Linux SCSI subsystem development
 help / color / mirror / Atom feed
From: "Mauro S. M. Rodrigues" <maurosr@linux.vnet.ibm.com>
To: Saurav Kashyap <skashyap@marvell.com>
Cc: Saurav Kashyap <skashyap@marvell.com>,
	"linux-scsi@vger.kernel.org" <linux-scsi@vger.kernel.org>,
	Arun Easi <aeasi@marvell.com>,
	Girish Basrur <gbasrur@marvell.com>,
	Nilesh Javali <njavali@marvell.com>,
	maurosr@linux.ibm.com
Subject: Re: Regarding - Patch - Fix crash on qla2x00_mailbox_command
Date: Tue, 16 Jun 2020 12:26:14 -0300	[thread overview]
Message-ID: <20200616152614.GA2645171@kashyyyk> (raw)
In-Reply-To: <CALJn8nNv3pEF2G3AfukziYZ2W8Hb94iguY=TUfxnKYsbjBrBiA@mail.gmail.com>

Hi Saurav,

I've reopened the internal bugzilla so we can check what's going on.
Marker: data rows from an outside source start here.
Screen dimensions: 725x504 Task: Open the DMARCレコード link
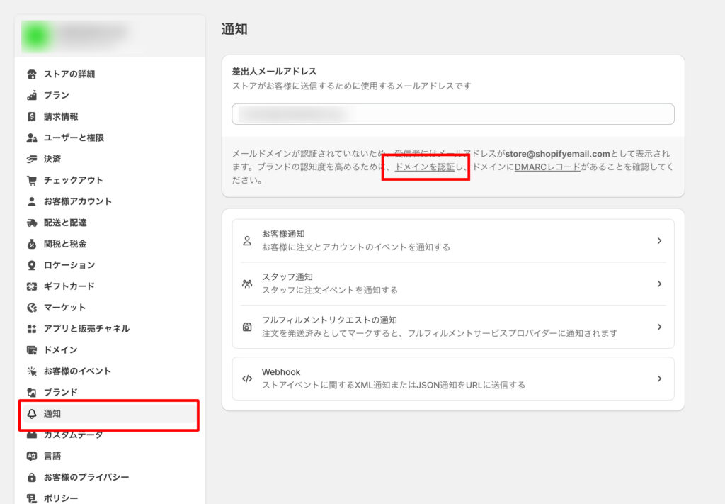click(547, 167)
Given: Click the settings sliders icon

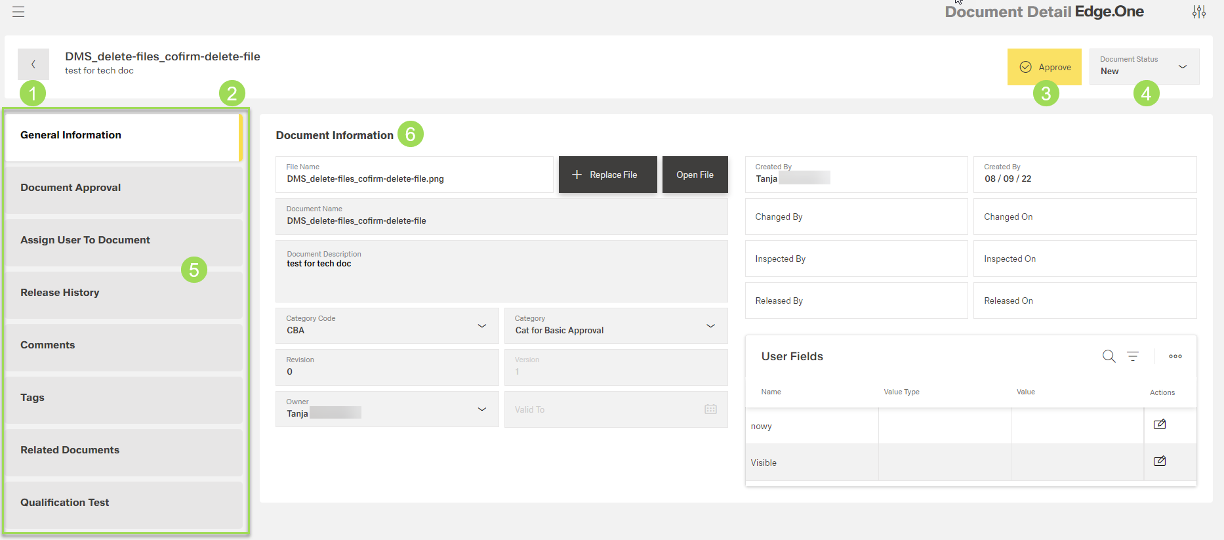Looking at the screenshot, I should tap(1199, 12).

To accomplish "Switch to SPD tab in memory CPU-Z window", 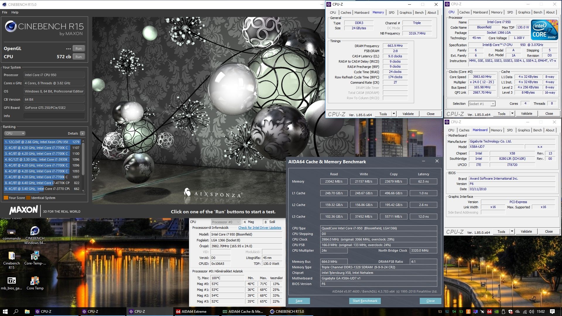I will 391,13.
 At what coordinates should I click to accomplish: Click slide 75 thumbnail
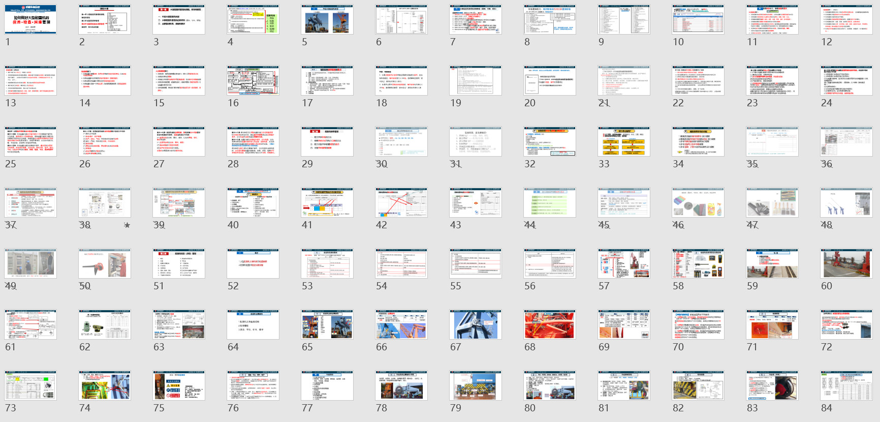click(x=179, y=386)
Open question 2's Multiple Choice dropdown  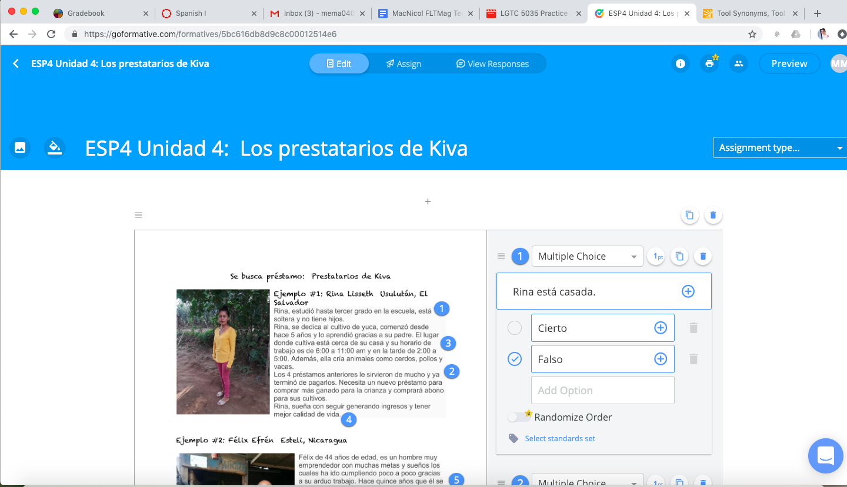pyautogui.click(x=586, y=481)
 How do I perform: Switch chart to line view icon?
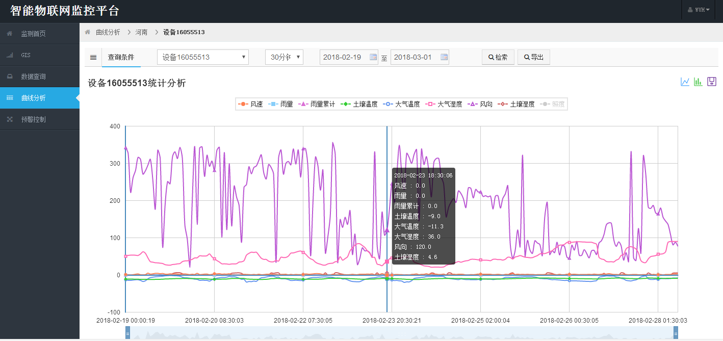tap(685, 82)
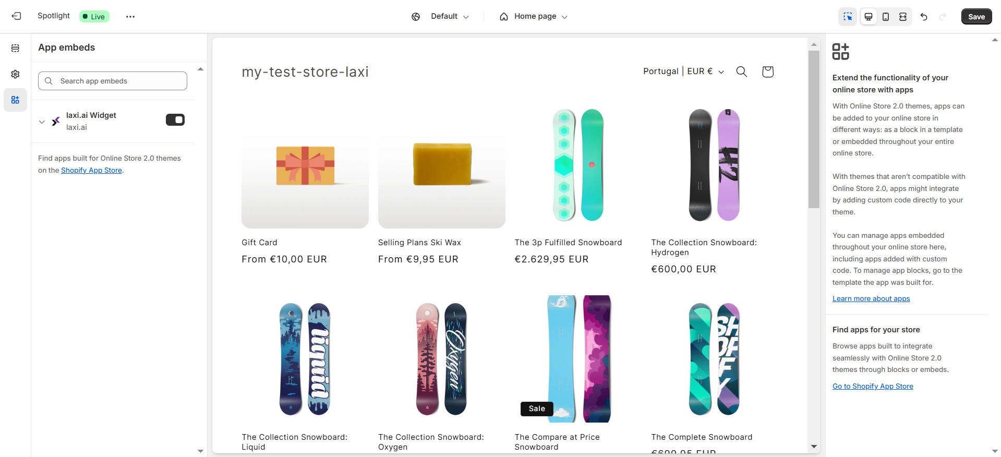Save the theme changes
The image size is (1001, 457).
(976, 16)
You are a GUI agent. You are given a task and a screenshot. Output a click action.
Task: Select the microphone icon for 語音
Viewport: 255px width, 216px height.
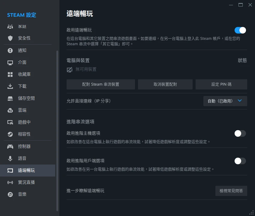pyautogui.click(x=10, y=158)
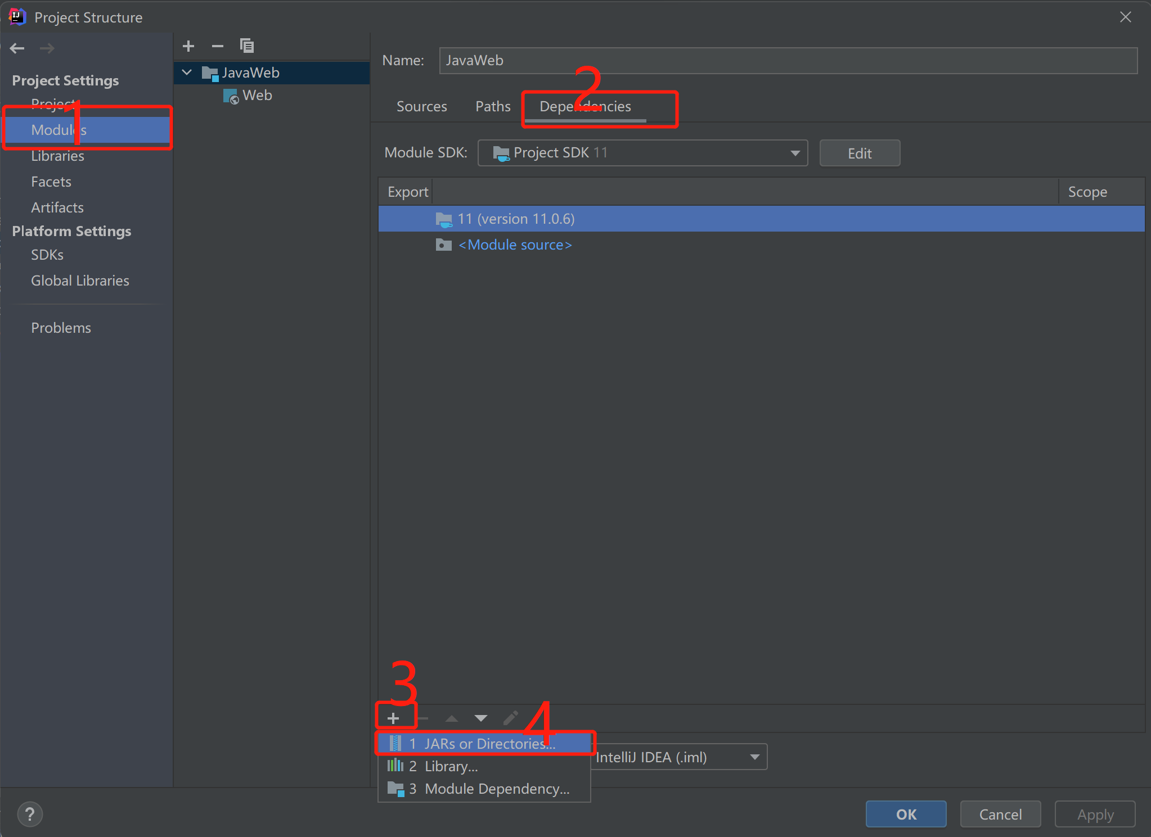This screenshot has height=837, width=1151.
Task: Open the Module SDK dropdown
Action: pos(642,153)
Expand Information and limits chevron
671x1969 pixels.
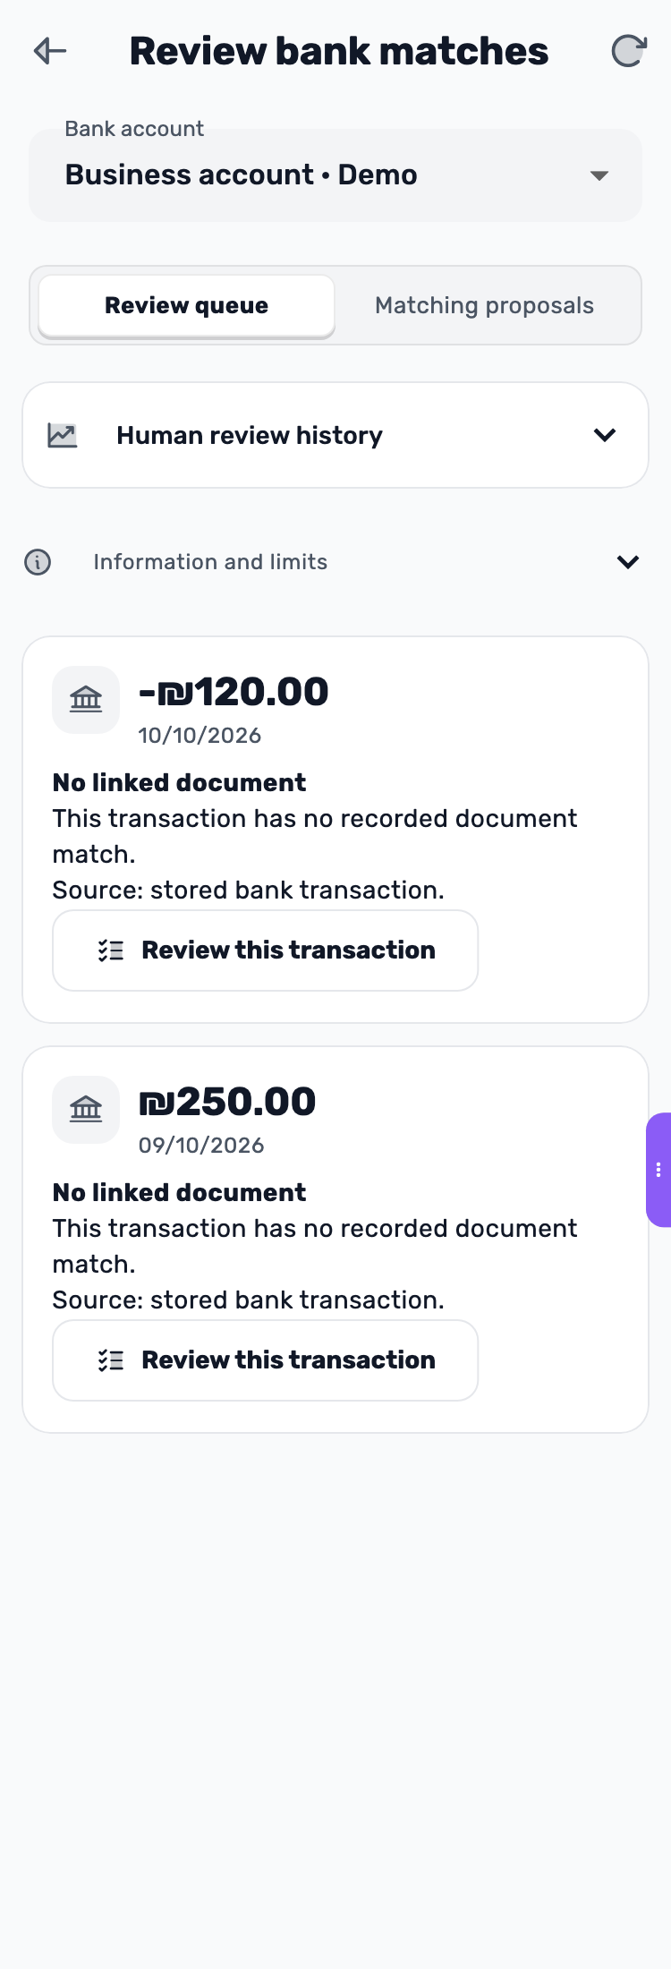click(628, 562)
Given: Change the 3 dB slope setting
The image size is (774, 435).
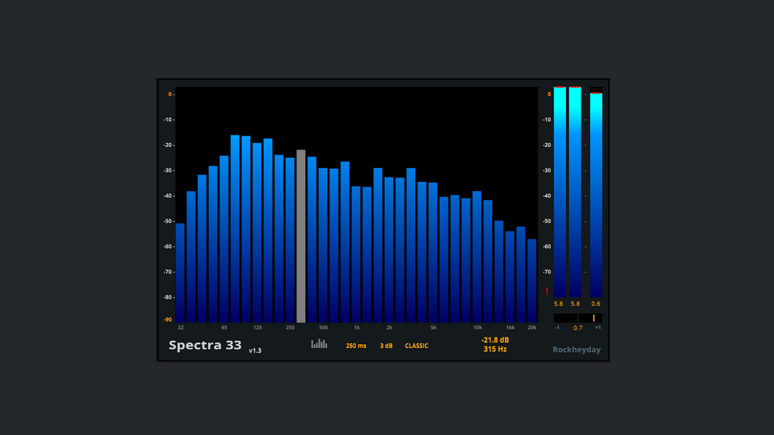Looking at the screenshot, I should pos(386,346).
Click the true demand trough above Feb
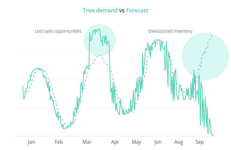This screenshot has height=150, width=231. (64, 128)
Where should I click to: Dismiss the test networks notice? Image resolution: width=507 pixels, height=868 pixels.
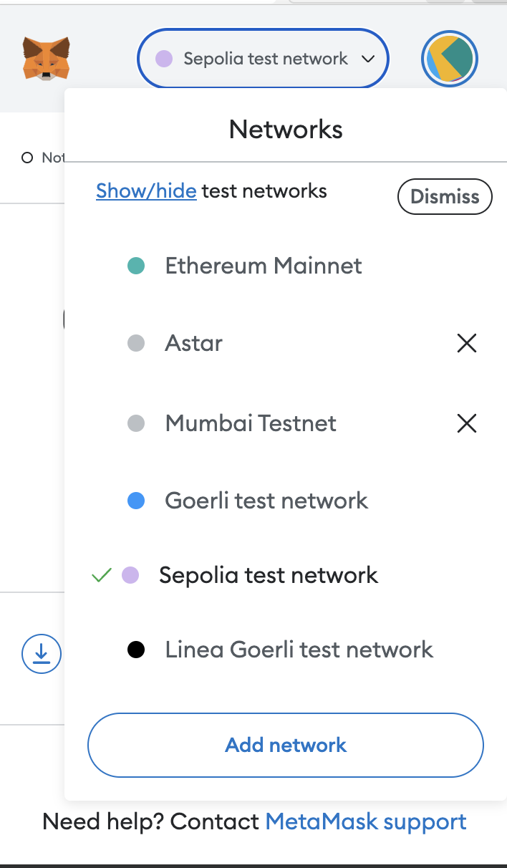click(x=445, y=197)
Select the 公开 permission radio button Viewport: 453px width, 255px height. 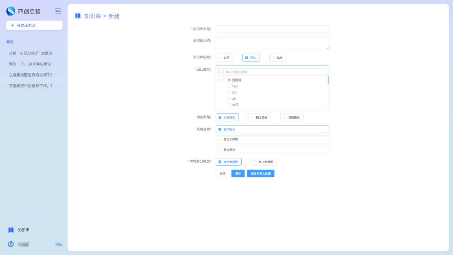(x=220, y=58)
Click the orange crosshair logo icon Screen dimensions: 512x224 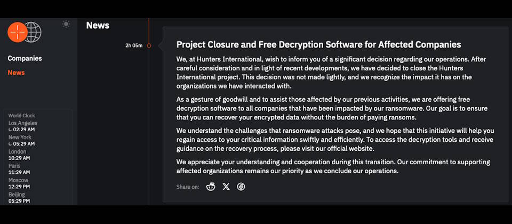(x=17, y=33)
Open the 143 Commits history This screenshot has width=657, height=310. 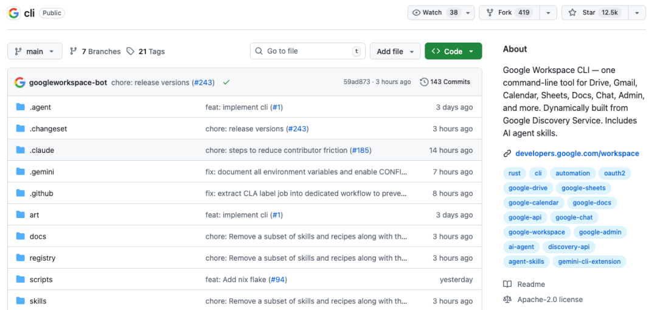coord(445,82)
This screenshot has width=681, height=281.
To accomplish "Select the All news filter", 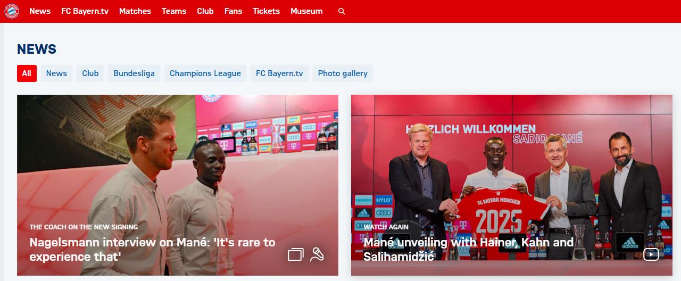I will click(27, 73).
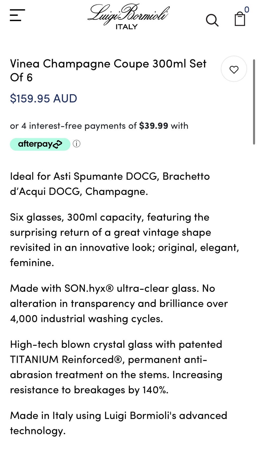This screenshot has height=453, width=257.
Task: Click the green Afterpay badge
Action: point(40,144)
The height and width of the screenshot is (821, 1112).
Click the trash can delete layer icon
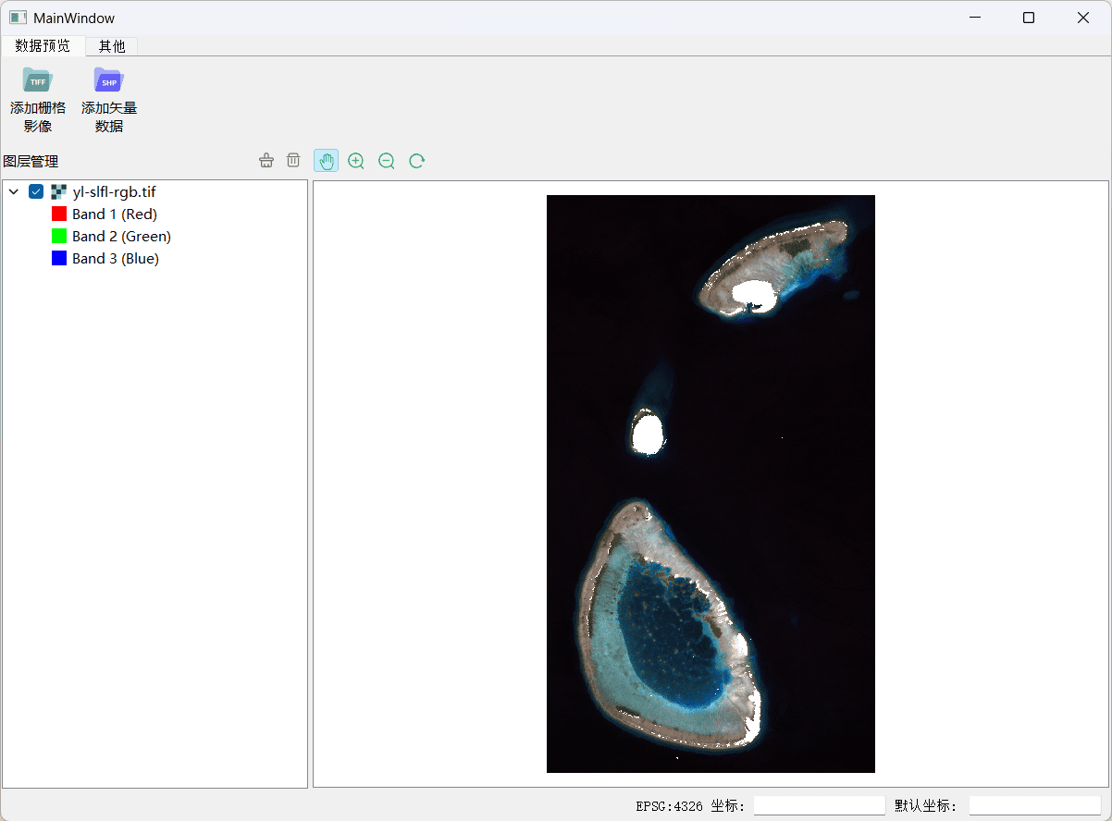(x=293, y=161)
Do you have a script to reproduce the issue you're seeing so our team can try to
reproduce it?

From what I've read at the internal bz, this issue was quite consistent to
reproduce on our boxes, I suspect that you might not be able to reproduce it
because it was related to EEH mechanism in power architecture, I'm sorry that
information isn't mentioned in the commit message. 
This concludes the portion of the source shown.